One of the biggest positives, at least for me, is it is probably the most gameable genre for me next to gangster genres or horror. I find anytime I read classic Conan or anything in that vein, but Conan in particular, I get adventure ideas very quickly. And the way that it inspires me isn't "I want to repeat what's on the page" or "I want to base an adventure on this" it is more like it jumps starts my thinking and the kernels in the story become fodder for making something larger that works in a fantasy RPG.

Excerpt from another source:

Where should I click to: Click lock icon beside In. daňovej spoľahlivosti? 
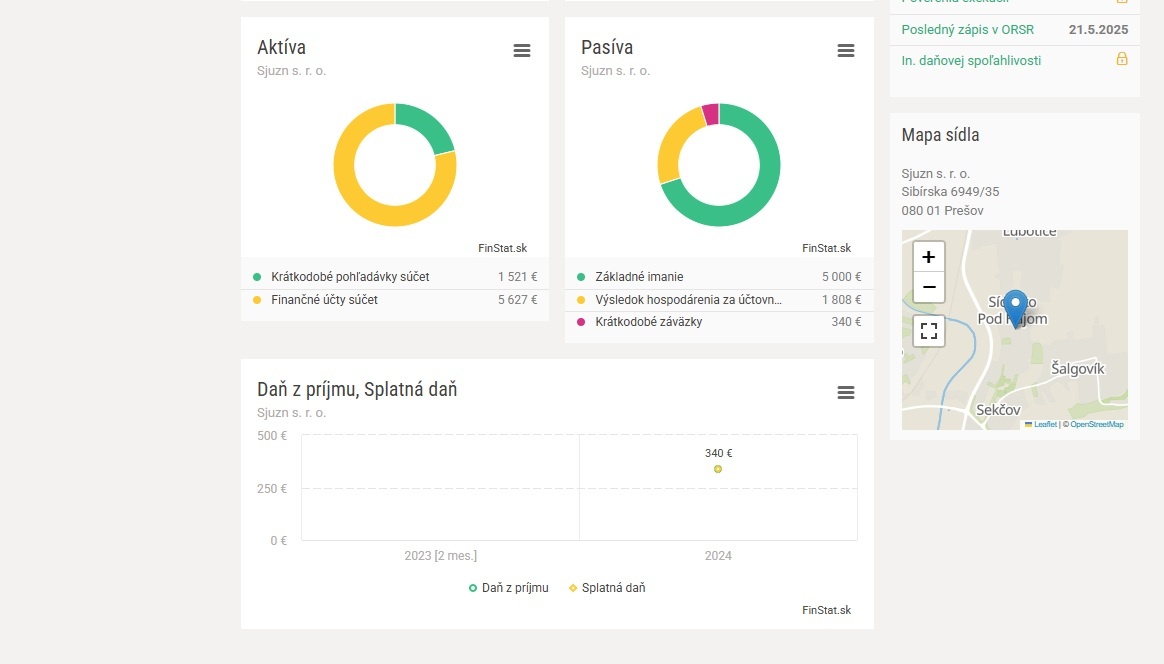point(1122,60)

Also another positive is a lot of sword and sorcery isn't just in movies, it is in music too. There is a lot of S&S inspired heavy metal. Often I have the same kind of experience listening to something like a Dio song as I do reading Howard (though Dio isn't just S&S
 

Dioltach

Legend
In short, no S&S probably can't be saved. Much better you move on and leave the wreck for us poor people that doesn't know better than to like objectively distasteful material...!
S&S is experiencing a resurgence. Maybe not on a large scale, but there are quite a few authors out there writing modern S&S. Try some anthologies such as Swords & Dark Magic (mentioned above), The Book of Swords and The Book of Magic (both edited by Gardner Dozois), and Rogues (edited by Dozois and GRRM) some of the stories in Shawn Speakman's Unfettered and Unbound anthologies. For longer works, there are the Witcher novels, novellas and graphic novels, Douglas Hulick's Tales of the Kin, and even The Throne of the Crescent Moon by Saladin Ahmed.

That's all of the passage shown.